Im Bundesfamilienministerium werden derzeit Vorbereitungen für eine solche Studie getroffen. Es gebe keine «valide Datenbasis», bestätigte ein Ministeriumssprecher dem epd. Union und SPD hatten schon in ihrem Koalitionsvertrag 2005 festgeschrieben, die Erfahrungen mit anonymer Geburt auszuwerten und «soweit notwendig gesetzliche Regelungen» zu schaffen. Bisherige Versuche verschiedener Bundestagsfraktionen und einzelner Länder im Bundesrat scheiterten an verfassungsrechtlichen Bedenken.

Experten lehnen Bybyklappen fast einhellig ab
Bei der Anhörung im Ethikrat äußerten sich die Experten gegenüber der Babyklappe fast einhellig ablehnend. Ulrike Herpich-Behrens von der Berliner Senatsverwaltung für Bildung und zuständig für Adoptionen berichtete, dass die betroffenen Frauen meistens mit ihrer Situation überfordert seien. Es habe bislang aber keine Hinweise darauf gegeben, dass eine Frau ohne die Babyklappe als Alternative ihr Kind getötet hätte, sagte Herpich-Behrens.

Die Behördenvertreterin erinnerte an den Fall in Hannover, der Anfang des Jahres Schlagzeilen gemacht hatte. Vor der Babyklappe des Friederikenstifts war im Januar ein Neugeborenes abgelegt worden. Der Säugling wurde erfroren aufgefunden, und es stellte sich heraus, dass sich die Klappe nicht öffnen ließ. Herpich-Behrens zog eine drastische Schlussfolgerung: «Es gibt Kinder, die sterben, weil ihre Mütter sie in die Babyklappe legen wollten.» Im Fall von Hannover ist allerdings nach wie vor ungeklärt, ob die Mutter versucht hat, das Kind in das Wärmebett zu legen, oder ob der Junge zu dem Zeitpunkt schon tot war.

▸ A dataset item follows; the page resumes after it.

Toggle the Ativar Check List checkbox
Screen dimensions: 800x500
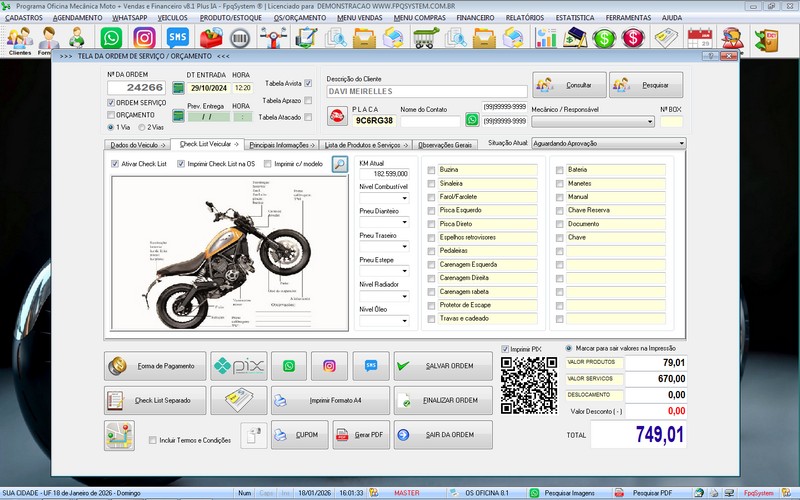(113, 164)
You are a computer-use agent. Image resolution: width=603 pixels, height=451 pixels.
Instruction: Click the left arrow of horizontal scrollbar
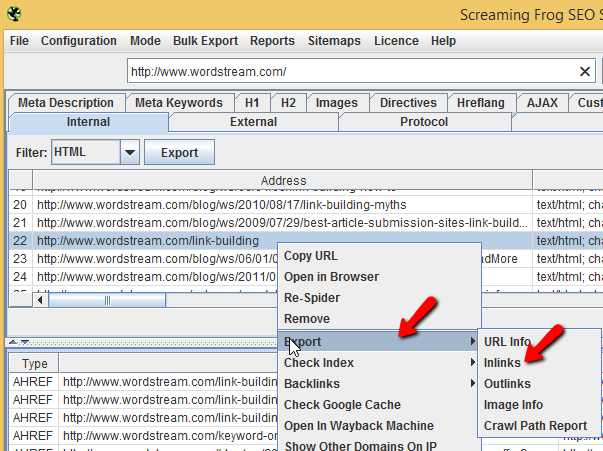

"Entsorgung" eines Problems?
Joachim Neuerburg, Chefarzt einer Herner Frauenklinik, meinte, die Möglichkeit anonymer Geburten verhindere weder Kindsaussetzungen noch -tötungen. Sie schaffe «faktisch rund 100 neue Findelkinder» jährlich. Solche Angebote senkten die Hemmschwelle für eine Abgabe oder «Entsorgung» eines Problems.

Auch der Kölner Staatsanwalt Stephan Neuheuser, der 2001 juristisch gegen Mitarbeiterinnen des Kölner Sozialdienstes katholischer Frauen (SkF) vorging, bekräftigte seine Kritik. Trotz der Einführung von Babyklappen gebe es in Köln nach wie vor Kindstötungen, gerade auch bei Neugeborenen. Die Bonner Psychotherapeutin Anke Rohde, die als Forensikern intensiv bislang 17 Frauen nach Neugeborenen-Tötungen befragt hat, zeigte sich überzeugt, dass die Angebote Fälle von Kindstötungen nicht verhindern. Oft hänge es an einem seidenen Faden, ob ein Kind in einer hochproblematischen emotionalen Situation der Mutter überlebe, «dann hängt es aber nicht an Babyklappe oder anonymer Geburt».

Der Regensburger Hochschullehrer für Öffentliches Recht, Thorsten Kingreen, verwies darauf, dass alle Verfassungsrechtler, die sich bisher dazu geäußert hätten, die Angebote für verfassungswidrig hielten. Juristisch geht es um das Grundrecht des Kindes auf Kenntnis seiner Identität und Herkunft. Er plädierte für eine andere, niedrigschwellige Adoptionsvermittlung.

Vor der Anhörung hatte der im Ethikrat vertretene katholische Augsburger Weihbischof Anton Losinger Babyklappen und anonyme Geburten in Kliniken verteidigt. Im Extremfall könnten sie das Leben Neugeborener retten, sagte er im RBB. Er räumte ein, Babyklappen und anonyme Geburt dürften keine Versuchung bieten, dass Kinder «sozial entsorgt werden». Neben dem SkF sind auch eine Reihe von Krankenhäusern in katholischer Trägerschaft in diesem Bereich engagiert.